━━━━━ Record extracts ━━━━━

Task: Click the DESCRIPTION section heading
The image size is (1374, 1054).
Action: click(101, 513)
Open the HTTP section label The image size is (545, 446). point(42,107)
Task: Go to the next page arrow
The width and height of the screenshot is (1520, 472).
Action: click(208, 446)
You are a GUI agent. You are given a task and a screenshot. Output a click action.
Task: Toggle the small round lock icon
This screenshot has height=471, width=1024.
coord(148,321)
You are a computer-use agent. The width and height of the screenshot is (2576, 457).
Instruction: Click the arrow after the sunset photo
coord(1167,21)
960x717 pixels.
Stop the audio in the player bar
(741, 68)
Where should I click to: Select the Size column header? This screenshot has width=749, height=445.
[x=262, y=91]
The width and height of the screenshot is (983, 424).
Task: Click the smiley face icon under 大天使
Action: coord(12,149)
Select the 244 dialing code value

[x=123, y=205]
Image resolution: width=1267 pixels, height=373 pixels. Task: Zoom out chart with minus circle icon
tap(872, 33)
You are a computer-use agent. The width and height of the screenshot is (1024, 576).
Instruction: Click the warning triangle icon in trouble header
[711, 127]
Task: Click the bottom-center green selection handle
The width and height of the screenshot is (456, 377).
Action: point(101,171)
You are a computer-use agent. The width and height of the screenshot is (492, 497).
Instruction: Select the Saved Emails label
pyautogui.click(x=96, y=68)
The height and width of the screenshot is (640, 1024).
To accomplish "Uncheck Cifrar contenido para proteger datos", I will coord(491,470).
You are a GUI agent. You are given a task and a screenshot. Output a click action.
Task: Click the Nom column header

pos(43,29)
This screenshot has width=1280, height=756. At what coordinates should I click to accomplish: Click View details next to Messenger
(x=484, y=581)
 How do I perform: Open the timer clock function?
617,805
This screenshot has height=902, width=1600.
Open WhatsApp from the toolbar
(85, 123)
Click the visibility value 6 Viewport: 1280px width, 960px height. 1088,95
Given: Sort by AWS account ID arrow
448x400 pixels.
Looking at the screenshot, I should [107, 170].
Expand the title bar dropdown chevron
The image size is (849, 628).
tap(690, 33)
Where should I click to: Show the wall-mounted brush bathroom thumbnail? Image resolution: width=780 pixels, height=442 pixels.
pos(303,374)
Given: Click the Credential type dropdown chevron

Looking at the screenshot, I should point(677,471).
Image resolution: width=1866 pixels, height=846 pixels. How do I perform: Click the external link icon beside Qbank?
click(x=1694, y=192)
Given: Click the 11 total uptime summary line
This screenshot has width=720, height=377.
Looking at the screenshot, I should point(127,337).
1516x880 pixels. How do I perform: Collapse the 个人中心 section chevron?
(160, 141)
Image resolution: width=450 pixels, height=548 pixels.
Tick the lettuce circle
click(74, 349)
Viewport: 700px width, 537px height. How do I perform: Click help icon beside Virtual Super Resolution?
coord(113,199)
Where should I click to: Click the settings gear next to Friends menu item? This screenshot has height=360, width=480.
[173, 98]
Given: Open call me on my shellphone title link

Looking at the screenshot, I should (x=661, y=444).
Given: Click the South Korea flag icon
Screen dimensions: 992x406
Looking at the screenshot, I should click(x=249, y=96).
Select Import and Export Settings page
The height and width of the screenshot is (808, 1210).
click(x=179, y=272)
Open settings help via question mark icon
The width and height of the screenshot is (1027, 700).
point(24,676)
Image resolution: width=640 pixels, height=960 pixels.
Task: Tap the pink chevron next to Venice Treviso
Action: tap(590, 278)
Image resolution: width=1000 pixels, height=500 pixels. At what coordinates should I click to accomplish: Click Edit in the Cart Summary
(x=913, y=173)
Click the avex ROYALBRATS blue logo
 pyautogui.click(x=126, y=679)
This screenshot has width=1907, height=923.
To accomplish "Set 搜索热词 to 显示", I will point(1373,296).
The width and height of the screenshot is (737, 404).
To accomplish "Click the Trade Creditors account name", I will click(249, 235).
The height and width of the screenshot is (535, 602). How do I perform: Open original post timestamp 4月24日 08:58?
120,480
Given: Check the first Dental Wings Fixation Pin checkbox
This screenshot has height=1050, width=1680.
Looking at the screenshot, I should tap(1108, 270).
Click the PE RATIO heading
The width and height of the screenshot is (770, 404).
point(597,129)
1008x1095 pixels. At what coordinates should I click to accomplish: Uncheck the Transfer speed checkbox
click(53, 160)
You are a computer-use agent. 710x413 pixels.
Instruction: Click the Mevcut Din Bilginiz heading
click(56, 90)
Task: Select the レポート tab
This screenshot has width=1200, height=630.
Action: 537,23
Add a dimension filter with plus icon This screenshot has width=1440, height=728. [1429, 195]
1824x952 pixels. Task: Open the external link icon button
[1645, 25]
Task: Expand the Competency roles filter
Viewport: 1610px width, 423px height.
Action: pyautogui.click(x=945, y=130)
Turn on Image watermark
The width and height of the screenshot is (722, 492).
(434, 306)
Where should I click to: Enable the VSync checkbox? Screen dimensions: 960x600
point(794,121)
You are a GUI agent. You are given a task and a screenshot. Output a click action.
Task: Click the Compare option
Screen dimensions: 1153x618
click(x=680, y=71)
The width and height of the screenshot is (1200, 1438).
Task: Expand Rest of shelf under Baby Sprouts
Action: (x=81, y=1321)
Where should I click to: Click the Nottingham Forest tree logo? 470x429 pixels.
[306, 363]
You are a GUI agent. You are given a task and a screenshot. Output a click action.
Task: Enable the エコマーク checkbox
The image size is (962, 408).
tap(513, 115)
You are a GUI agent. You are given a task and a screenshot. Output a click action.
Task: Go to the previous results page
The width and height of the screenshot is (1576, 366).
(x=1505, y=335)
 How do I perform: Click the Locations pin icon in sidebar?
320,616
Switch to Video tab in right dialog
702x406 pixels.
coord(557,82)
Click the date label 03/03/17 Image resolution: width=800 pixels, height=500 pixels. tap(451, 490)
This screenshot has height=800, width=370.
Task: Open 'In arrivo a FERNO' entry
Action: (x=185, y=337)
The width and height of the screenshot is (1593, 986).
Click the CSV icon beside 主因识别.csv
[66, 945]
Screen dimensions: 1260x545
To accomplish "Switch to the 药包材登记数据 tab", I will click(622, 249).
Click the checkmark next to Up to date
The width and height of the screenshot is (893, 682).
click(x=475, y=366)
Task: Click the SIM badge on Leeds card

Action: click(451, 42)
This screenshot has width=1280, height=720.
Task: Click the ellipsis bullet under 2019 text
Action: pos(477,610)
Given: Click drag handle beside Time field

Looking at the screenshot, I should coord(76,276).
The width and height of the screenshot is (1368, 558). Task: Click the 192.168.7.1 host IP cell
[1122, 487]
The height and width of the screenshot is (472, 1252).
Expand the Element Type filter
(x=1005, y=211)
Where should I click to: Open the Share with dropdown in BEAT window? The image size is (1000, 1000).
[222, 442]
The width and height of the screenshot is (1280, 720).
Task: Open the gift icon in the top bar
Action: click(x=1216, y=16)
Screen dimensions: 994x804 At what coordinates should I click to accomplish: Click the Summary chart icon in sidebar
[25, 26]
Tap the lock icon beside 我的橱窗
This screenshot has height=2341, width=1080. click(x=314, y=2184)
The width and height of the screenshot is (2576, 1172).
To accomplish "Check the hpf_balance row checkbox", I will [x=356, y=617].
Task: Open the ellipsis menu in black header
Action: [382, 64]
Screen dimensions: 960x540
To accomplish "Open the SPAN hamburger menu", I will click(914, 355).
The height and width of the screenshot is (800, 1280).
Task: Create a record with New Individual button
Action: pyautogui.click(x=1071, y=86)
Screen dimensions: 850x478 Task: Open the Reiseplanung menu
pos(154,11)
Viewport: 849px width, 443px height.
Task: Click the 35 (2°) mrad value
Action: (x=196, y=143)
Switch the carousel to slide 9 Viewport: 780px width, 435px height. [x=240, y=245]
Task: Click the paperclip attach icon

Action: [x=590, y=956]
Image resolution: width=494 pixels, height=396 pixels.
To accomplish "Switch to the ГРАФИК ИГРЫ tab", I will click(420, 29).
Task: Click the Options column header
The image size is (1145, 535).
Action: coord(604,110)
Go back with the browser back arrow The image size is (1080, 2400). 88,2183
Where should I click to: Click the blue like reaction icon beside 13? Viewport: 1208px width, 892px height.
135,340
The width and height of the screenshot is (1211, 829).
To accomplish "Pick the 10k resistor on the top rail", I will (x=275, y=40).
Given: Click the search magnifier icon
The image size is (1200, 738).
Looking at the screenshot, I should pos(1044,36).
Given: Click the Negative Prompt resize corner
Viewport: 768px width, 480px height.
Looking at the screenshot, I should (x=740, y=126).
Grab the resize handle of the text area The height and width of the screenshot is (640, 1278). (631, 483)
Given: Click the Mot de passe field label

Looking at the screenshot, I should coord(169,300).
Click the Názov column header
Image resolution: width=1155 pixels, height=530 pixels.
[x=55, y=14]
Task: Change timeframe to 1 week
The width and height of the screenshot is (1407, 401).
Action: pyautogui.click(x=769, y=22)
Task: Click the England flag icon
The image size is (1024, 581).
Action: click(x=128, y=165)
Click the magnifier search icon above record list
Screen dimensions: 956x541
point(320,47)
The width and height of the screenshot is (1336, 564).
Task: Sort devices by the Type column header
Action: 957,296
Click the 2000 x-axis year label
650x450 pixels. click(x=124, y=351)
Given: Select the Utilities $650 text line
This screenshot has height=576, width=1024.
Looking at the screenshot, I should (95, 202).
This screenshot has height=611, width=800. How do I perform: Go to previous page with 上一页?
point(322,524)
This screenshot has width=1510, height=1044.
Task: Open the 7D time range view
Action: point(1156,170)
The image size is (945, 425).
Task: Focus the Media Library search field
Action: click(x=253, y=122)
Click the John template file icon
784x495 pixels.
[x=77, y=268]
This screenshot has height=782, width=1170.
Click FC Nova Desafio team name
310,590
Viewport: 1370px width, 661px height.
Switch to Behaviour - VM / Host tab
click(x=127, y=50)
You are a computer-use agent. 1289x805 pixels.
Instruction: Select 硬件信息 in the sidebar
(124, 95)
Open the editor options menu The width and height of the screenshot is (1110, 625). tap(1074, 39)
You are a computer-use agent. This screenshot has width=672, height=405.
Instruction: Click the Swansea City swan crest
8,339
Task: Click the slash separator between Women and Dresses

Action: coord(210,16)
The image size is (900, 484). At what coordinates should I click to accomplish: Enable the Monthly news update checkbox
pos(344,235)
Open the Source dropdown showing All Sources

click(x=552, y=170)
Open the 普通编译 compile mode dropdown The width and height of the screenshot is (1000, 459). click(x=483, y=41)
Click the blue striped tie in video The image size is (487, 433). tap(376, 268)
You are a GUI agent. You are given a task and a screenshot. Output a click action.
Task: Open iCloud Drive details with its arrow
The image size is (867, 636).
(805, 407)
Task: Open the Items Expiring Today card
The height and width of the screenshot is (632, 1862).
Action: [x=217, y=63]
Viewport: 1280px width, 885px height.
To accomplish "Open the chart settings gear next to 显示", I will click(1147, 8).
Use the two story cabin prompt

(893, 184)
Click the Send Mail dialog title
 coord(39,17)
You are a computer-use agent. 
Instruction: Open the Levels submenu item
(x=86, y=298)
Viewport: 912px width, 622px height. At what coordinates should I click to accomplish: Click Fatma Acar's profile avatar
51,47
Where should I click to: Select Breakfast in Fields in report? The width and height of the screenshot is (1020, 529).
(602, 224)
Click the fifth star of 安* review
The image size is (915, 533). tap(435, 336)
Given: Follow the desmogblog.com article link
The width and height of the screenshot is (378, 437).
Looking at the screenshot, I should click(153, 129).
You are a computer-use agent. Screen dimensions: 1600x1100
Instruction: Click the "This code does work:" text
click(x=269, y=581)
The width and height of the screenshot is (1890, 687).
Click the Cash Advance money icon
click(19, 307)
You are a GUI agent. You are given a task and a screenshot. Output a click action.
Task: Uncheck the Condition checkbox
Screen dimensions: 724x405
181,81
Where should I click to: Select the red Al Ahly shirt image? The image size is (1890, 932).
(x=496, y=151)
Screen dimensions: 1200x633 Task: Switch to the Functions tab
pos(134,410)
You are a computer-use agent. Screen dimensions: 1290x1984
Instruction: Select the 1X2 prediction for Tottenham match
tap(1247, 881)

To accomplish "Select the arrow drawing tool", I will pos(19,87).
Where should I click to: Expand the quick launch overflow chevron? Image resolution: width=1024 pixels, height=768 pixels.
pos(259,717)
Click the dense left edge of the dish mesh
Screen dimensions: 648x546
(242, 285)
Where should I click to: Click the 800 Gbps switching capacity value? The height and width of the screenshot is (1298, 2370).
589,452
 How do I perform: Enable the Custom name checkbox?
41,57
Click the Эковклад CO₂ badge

━━━━━

● What you have to do
Scan the material above for the string "resize" and return the lines that hold it.

● Final answer
Given: Click the Negative Prompt resize corner
Grab the resize handle of the text area The height and width of the screenshot is (640, 1278). (631, 483)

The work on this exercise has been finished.